Pentahbisan. Ritus kedua dalam rentang kehidupan manusia kebanyakan Thailand penahbisan ke dalam kap biksu. Secara tradisional, seorang pemuda yang tidak diterima secara sosial sampai ia telah menjadi seorang biarawan, dan banyak orangtua bersikeras bahwa setelah seorang anak mencapai usia dua puluh ia akan ditahbiskan sebelum menikah atau memulai karir resmi. Ada juga alasan lain untuk memasuki kap biksu, seperti untuk membuat manfaat untuk jiwa berangkat dari kerabat, atau untuk orang tuanya ketika mereka masih hidup, atau untuk membayar janji kepada Sang Buddha setelah meminta dia untuk memecahkan masalah pribadi atau keluarga .
Pentahbisan terjadi sepanjang bulan Juli, sebelum retret tiga-bulan selama musim hujan. Kepala orang itu adalah dicukur dan dia mengenakan jubah putih untuk hari sebelum ia resmi ditahbiskan, ada nyanyian dan perayaan dan, di daerah pedesaan, seluruh masyarakat dan dengan demikian bergabung dalam merit keuntungan. Pada hari upacara, biarawan calon diambil sekitar candi tiga kali dan kemudian ke ruang konvensi, di mana semua biksu menunggunya. Setelah sebelumnya telah terlatih, ia mengalami penyelidikan oleh seorang pendeta senior di depan gambar Buddha, dan jika ia memenuhi semua kondisi untuk menjadi seorang bhikkhu, jemaat menerima dirinya. Dia kemudian diinstruksikan pada kewajibannya, jubah don kunyit, dan mengaku sebagai biksu. Selama tiga bulan berikutnya musim hujan ia diharapkan untuk tinggal di wat itu, mencontohkan ideal Buddhis dalam kehidupan dan menjalani pelatihan ketat di tubuh dan mengendalikan pikiran, setelah itu ia dapat, jika ia memilih, kembali menjadi orang awam.

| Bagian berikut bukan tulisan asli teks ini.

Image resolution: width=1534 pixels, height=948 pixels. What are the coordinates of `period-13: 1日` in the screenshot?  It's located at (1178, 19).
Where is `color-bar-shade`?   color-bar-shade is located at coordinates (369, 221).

Pentahbisan. Ritus kedua dalam rentang kehidupan manusia kebanyakan Thailand penahbisan ke dalam kap biksu. Secara tradisional, seorang pemuda yang tidak diterima secara sosial sampai ia telah menjadi seorang biarawan, dan banyak orangtua bersikeras bahwa setelah seorang anak mencapai usia dua puluh ia akan ditahbiskan sebelum menikah atau memulai karir resmi. Ada juga alasan lain untuk memasuki kap biksu, seperti untuk membuat manfaat untuk jiwa berangkat dari kerabat, atau untuk orang tuanya ketika mereka masih hidup, atau untuk membayar janji kepada Sang Buddha setelah meminta dia untuk memecahkan masalah pribadi atau keluarga .

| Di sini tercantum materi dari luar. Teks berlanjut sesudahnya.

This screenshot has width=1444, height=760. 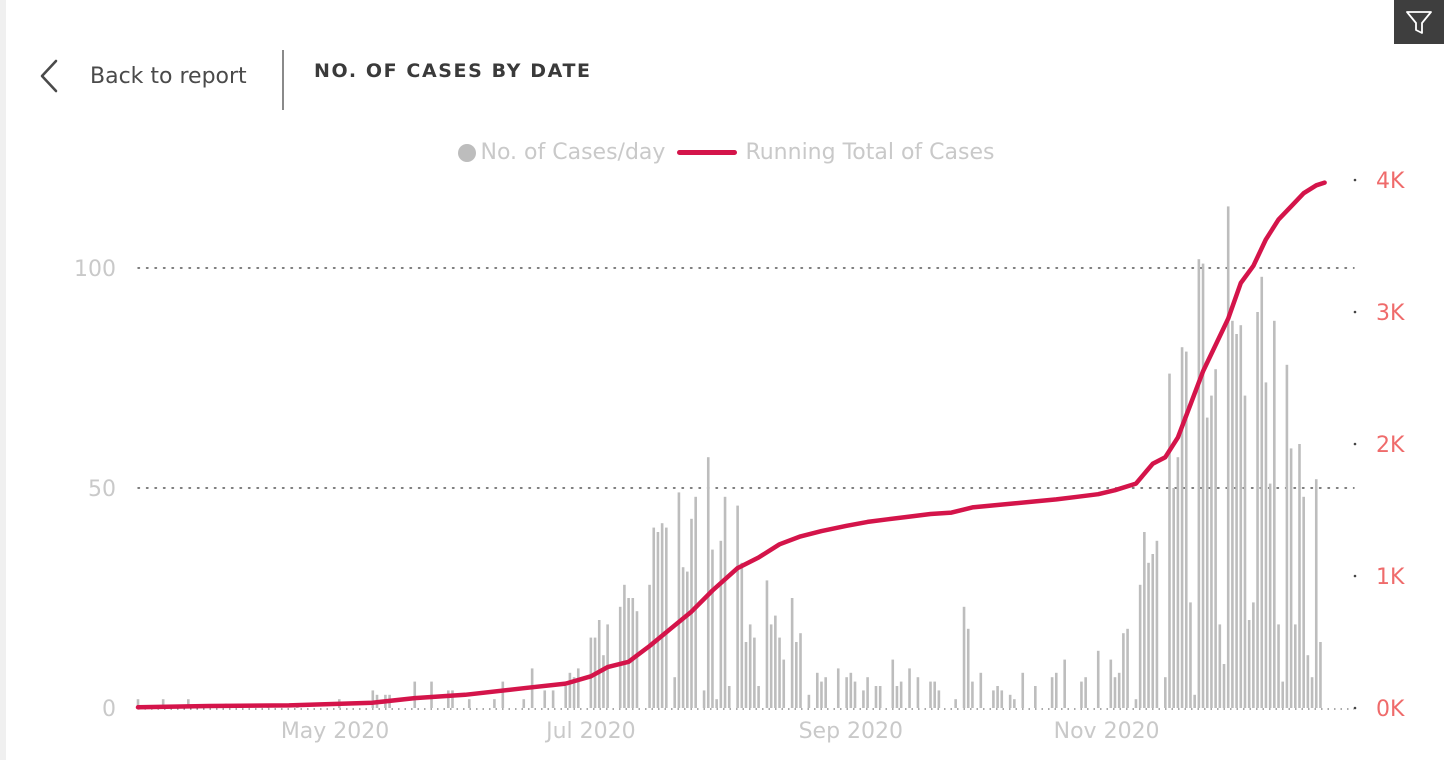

Pentahbisan terjadi sepanjang bulan Juli, sebelum retret tiga-bulan selama musim hujan. Kepala orang itu adalah dicukur dan dia mengenakan jubah putih untuk hari sebelum ia resmi ditahbiskan, ada nyanyian dan perayaan dan, di daerah pedesaan, seluruh masyarakat dan dengan demikian bergabung dalam merit keuntungan. Pada hari upacara, biarawan calon diambil sekitar candi tiga kali dan kemudian ke ruang konvensi, di mana semua biksu menunggunya. Setelah sebelumnya telah terlatih, ia mengalami penyelidikan oleh seorang pendeta senior di depan gambar Buddha, dan jika ia memenuhi semua kondisi untuk menjadi seorang bhikkhu, jemaat menerima dirinya. Dia kemudian diinstruksikan pada kewajibannya, jubah don kunyit, dan mengaku sebagai biksu. Selama tiga bulan berikutnya musim hujan ia diharapkan untuk tinggal di wat itu, mencontohkan ideal Buddhis dalam kehidupan dan menjalani pelatihan ketat di tubuh dan mengendalikan pikiran, setelah itu ia dapat, jika ia memilih, kembali menjadi orang awam.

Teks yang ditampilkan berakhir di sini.